Unfortunately, none of the above is possible without breaking down the structural silos, misaligned incentives, and legacy tech issues — and frictions — of the existing healthcare system. But that’s where modern technology comes in: Like a river flowing around hard rocks, it can bend around traditional systems through software that lets the data talk to each other, making the data exchange happen without friction.

Huge sets of unstructured PDFs don’t teach machines to recognize Glioblastoma on a CT scan, because having a bunch of clunky documents and scans that someone sent you on your phone or hard drive is very different than having machine-readable, actionable data. This is where a solution that doesn’t just provide data sets, but rather creates computable data sets, comes in. And without individualized patient records, there will be no much-promised precision medicine in our futures.

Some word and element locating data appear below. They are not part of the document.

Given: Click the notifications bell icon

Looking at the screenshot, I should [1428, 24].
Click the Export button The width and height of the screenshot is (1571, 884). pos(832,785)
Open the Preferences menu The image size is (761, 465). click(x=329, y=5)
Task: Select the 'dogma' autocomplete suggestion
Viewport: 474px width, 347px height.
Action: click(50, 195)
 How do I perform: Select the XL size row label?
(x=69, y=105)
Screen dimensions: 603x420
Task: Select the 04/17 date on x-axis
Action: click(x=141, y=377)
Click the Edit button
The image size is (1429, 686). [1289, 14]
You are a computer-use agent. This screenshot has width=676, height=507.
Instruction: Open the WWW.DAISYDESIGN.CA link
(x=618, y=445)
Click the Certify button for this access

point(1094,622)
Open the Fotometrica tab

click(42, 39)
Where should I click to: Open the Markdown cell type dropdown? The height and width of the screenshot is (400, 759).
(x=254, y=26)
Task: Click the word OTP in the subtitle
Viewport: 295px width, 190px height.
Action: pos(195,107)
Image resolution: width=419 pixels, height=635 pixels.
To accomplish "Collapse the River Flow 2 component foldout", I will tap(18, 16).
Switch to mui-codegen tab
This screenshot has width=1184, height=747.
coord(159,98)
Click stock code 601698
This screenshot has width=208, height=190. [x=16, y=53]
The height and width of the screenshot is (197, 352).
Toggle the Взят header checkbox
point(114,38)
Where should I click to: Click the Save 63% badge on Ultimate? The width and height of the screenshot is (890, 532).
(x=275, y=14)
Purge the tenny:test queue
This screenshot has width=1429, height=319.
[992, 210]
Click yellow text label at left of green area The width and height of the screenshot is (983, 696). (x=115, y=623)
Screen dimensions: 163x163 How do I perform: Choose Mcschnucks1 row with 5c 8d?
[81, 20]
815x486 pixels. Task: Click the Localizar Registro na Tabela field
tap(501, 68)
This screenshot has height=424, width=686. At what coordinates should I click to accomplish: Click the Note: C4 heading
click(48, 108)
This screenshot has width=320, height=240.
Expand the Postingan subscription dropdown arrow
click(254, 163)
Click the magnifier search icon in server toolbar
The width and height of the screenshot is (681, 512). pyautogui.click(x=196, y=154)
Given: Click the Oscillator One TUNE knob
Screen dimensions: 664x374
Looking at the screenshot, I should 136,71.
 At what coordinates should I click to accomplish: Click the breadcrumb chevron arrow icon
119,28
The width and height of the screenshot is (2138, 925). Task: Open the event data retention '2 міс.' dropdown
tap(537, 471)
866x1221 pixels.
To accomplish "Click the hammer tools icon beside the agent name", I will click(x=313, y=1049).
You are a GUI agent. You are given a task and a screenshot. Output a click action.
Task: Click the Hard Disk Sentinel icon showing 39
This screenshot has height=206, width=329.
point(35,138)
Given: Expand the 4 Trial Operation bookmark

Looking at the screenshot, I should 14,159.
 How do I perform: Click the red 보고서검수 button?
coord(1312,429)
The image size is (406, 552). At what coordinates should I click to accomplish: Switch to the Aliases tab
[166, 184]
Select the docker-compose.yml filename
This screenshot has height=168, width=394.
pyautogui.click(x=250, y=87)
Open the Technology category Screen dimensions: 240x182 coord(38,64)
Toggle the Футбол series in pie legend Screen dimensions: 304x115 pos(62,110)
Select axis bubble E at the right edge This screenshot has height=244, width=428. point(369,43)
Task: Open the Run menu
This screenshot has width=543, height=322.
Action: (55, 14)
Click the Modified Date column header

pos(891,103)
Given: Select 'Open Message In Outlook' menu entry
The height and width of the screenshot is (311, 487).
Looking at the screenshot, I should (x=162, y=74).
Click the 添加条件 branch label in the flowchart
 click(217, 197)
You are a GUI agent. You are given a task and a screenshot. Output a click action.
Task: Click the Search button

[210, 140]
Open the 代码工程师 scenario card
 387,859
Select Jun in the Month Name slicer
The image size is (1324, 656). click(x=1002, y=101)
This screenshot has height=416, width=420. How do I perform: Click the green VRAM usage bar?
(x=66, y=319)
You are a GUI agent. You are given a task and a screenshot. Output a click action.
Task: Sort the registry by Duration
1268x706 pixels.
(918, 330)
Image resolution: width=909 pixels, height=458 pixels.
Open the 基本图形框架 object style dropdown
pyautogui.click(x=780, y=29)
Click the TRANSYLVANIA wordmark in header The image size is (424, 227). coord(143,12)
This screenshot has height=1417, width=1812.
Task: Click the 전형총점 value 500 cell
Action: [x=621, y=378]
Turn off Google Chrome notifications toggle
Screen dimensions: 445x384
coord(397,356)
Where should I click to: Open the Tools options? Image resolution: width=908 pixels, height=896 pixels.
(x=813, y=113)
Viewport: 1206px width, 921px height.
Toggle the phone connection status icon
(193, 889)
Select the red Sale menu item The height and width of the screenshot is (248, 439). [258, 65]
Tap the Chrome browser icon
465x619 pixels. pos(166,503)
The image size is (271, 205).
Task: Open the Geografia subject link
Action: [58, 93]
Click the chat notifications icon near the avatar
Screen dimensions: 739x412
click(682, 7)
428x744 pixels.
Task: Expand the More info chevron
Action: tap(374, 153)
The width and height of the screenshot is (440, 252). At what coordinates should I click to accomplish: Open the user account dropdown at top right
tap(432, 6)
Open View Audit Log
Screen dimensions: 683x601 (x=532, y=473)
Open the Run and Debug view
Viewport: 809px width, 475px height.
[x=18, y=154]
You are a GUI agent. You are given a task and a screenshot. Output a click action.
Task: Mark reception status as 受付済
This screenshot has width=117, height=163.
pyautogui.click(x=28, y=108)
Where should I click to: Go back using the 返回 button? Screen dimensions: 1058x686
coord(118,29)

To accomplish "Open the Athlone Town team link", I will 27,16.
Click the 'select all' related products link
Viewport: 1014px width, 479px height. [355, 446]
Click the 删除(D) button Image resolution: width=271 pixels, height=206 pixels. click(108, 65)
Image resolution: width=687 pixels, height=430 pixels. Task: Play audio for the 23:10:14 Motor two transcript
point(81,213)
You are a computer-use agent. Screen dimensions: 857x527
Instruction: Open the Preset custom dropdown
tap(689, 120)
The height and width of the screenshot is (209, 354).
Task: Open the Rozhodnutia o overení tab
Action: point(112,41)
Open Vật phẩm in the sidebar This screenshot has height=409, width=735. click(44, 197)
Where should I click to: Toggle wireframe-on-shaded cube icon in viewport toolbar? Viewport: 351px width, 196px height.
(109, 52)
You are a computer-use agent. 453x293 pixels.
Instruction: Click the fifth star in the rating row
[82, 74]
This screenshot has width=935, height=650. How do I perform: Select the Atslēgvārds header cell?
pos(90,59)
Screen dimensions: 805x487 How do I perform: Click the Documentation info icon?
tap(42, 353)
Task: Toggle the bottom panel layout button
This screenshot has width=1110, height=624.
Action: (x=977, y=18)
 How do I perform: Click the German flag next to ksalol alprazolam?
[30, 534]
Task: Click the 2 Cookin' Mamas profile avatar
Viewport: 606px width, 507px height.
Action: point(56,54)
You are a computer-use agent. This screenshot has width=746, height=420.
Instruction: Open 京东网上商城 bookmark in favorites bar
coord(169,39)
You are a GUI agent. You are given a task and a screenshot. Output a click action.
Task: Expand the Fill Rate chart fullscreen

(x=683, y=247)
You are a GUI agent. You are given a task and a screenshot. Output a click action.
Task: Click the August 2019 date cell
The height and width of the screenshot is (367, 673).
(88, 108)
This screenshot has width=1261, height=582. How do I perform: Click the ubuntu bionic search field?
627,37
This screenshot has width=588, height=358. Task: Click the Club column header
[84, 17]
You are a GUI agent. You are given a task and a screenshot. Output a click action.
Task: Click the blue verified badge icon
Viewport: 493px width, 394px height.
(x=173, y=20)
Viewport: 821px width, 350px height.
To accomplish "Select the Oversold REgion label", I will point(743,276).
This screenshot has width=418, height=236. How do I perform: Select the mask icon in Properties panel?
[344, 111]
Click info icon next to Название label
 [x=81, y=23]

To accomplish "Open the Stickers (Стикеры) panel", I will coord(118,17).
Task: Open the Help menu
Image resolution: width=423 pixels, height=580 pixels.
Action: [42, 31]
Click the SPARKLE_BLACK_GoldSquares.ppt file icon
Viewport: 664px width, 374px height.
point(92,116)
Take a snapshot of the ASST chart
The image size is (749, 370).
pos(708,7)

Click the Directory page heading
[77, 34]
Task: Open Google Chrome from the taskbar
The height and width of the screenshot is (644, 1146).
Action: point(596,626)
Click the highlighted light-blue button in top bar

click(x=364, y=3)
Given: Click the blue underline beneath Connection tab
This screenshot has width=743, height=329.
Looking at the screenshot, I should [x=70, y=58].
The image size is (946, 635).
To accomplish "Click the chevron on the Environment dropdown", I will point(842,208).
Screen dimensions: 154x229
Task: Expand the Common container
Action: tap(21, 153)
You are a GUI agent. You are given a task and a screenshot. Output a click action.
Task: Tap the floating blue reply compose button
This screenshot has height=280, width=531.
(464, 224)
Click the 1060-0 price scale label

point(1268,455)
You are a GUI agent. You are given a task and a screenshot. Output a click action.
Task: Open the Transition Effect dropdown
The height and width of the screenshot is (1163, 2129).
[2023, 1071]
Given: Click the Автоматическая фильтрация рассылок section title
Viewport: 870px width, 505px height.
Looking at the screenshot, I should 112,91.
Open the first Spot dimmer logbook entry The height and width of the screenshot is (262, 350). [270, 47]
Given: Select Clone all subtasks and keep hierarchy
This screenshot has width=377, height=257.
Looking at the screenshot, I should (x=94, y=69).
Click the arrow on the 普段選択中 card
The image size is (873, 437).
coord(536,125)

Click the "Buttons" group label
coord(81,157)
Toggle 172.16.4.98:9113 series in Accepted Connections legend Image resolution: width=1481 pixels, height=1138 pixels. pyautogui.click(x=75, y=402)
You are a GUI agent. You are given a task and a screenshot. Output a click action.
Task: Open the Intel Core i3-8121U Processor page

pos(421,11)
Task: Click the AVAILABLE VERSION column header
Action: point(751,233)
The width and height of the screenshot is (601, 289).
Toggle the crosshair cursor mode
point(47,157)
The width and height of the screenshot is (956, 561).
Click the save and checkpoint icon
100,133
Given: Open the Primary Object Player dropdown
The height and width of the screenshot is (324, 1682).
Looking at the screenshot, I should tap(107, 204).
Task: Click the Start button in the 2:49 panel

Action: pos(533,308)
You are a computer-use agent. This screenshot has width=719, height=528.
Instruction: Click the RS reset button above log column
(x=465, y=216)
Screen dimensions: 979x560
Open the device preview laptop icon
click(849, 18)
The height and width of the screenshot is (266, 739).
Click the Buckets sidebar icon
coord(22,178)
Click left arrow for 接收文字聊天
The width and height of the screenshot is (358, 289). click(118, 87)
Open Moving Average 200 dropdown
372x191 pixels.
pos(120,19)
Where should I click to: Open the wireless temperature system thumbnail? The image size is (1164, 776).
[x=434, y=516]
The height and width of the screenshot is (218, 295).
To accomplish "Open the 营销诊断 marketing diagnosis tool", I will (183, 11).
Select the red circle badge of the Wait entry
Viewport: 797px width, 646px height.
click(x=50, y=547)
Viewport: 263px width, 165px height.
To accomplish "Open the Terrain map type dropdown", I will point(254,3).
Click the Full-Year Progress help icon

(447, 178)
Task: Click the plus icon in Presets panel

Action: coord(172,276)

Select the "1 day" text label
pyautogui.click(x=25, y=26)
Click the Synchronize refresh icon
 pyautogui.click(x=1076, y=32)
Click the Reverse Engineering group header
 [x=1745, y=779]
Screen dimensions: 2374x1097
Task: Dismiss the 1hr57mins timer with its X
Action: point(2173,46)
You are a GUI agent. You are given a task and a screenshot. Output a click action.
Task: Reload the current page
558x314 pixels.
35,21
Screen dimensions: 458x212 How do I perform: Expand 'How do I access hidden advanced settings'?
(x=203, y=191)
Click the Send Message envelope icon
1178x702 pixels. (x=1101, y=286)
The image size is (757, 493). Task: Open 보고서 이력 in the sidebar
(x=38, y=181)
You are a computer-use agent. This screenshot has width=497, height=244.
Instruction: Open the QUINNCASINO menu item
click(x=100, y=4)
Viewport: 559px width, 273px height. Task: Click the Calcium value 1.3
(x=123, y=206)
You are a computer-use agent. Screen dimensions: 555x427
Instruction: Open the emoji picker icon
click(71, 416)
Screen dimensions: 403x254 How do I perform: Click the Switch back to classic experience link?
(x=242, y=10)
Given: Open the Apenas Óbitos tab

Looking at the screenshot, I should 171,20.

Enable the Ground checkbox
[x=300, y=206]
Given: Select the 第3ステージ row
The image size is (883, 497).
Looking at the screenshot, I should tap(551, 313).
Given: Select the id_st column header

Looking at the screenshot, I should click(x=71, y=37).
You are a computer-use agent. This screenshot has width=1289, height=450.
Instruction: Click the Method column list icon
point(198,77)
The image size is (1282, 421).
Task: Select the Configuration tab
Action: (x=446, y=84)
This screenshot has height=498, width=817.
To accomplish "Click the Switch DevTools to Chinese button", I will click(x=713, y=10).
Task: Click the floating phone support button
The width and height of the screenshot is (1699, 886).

Which is why I’m thrilled to announce that the a16z bio fund is leading an investment in Ciitizen, a platform that helps patients securely collect and share their personal health data. By putting the patient in the middle, suddenly everything in the system falls into place. Only it’s not so sudden in implementation: It requires deep understanding of industry know-how, tech, and product to navigate the system and create a truly patient-centered solution like this. Ciitizen has built a world-class team with these very chops, beginning with co-founders Anil Sethi, Premal Shah, and Brian Carlsen. A longtime serial entrepreneur and product visionary in healthcare, CEO Anil’s last company, Gliimpse, was acquired by Apple. It began with the simple idea that anyone should be able to manage their own medical records, but was motivated by the harder reality of helping his own sister fight her battle with cancer. COO Premal has deep experience in working from inside the healthcare system, and especially in managing complex medical data from the molecular to system scale. Brian, who was formerly special projects lead at Apple, will be the Director of Clinical Informatics at Ciitizen. Joining them are other leaders in their respective fields, including Deven McGraw, who has deep experience in HIPAA and medical data sharing, and was formerly the head of privacy at the U.S. Department of Health and Human Services.

This is the future of health care: patient-controlled, portable data, programmable health records, and improved personal and precision medicine. A system that aligns incentives among all the players by putting the patient at the center, beginning with bringing the dark data into the light.